### Source document:
5. We will first refer to the English decisions on the subject for they are quite illuminating. The first decision to which we should call attention is that in Landes Brothers v. Simpson 19 T.C. 65. There the appellants who carried on business as fur and skin merchants and as agents were appointed sole commission agents of a company for the sale, in Britain and elsewhere, of furs exported from Russia, on the terms, inter alia, that they should advance to the company a part of the value of each consignment. All the transactions between the appellants and the company were conducted on a dollar basis, and owing to fluctuations in the rate of exchange between the dates when advances in dollars were made by the appellants to the company against goods consigned and the dates when the appellants recouped themselves for the advances on the sale of the goods, a profit accrued to the appellants on the conversion of prepaid advances into sterling. The question arose whether this profit formed part of the trading receipts of the appellants so as to be assessable to tax. Singleton, J., held that the exchange profit arose directly in the course of the appellants' business with the company and formed part of the appellants' trading receipts for the purpose of computing their profits assessable to income tax under Case I of Schedule D. The learned Judge pointed out that 'the profit which arises in the present case is a profit arising directly from the business which had to be done, because-the business was conducted on a dollar basis and the appellants had, therefore, to buy dollars in order to make the advances against the goods as prescribed by the agreements. The profit accrued in this case because they had to do that, thereafter, as a trading concern in this country re-transferring or re-exchanging into sterling.' Since the dollars were purchased for the purpose of carrying on the business as sole commission agents and as an integral part of the activity of such business, it was held that the profit arising on retransfer or re-exchange of dollars into sterling was a trading profit falling within Case I of Schedule D. This decision was accepted as a correct decision by the Court of Appeal in Davis v. Shell & Co of Chine Ltd. 32 T.C. 133
6. We may then refer to the decision of the Court of Appeal in Imperial Tobacco Co. v. Kelly 25 T.C. 292. That was a case of a company which, in accordance with the usual practice, bought American dollars for the purpose of purchasing in the United States, tobacco leaf. But before tobacco leaf could be purchased, the transaction was interrupted by the outbreak of war and the company had, at the request of the Treasury, to stop all further purchases of tobacco leaf in the United States. The result was that the company was required to sell to the Treasury and owing to the rise which had in the mean time occurred in the dollar exchange, the sale resulted in a profit for the company. The question was whether the exchange profit thus made on the dollars purchased by the company was a trading profit or not The Court of Appeal held that it was a trading profit includible in the assessment of the company under Case I of Schedule D and Lord Green, Master of the Rolls delivering the main judgment, said :
The purchase of the dollar was the first step in carrying out an intended commercial transaction, namely, the purchase of tobacco leaf. The dollars were bought in contemplation of that and nothing else. The purchase on the facts found was, as I say, a first step in the carrying out of a commercial transaction,-
The Appellant Company having provided themselves with this particular commodity 'namely, dollars' which they proposed to exchange for leaf tobacco, their contemplated transactions became impossible of performance, or were not in fact performed. They then realised the commodity which had become surplus to their requirements'. When I say 'surplus to their requirements' I mean surplus to their requirements for the purpose and the only purpose for which the dollars were acquired.

### Required task a:
Render every line of the records below as a Markdown table with the columns Row and Line, numbering each row and omitting blank lines.

### Material shown:
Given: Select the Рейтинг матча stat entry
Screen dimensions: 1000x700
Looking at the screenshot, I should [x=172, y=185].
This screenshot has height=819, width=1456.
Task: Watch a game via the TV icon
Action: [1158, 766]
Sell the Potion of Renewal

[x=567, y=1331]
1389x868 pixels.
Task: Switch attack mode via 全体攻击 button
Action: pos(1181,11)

### Required task b:
List every case the tax judgment above cites by name.

### Finished answer a:
| Row | Line |
|---|---|
| 1 | Given: Select the Рейтинг матча stat entry |
| 2 | Screen dimensions: 1000x700 |
| 3 | Looking at the screenshot, I should [x=172, y=185]. |
| 4 | This screenshot has height=819, width=1456. |
| 5 | Task: Watch a game via the TV icon |
| 6 | Action: [1158, 766] |
| 7 | Sell the Potion of Renewal |
| 8 | [x=567, y=1331] |
| 9 | 1389x868 pixels. |
| 10 | Task: Switch attack mode via 全体攻击 button |
| 11 | Action: pos(1181,11) |

### Finished answer b:
- Landes Brothers v. Simpson
- Davis v. Shell & Co of Chine Ltd.
- Imperial Tobacco Co. v. Kelly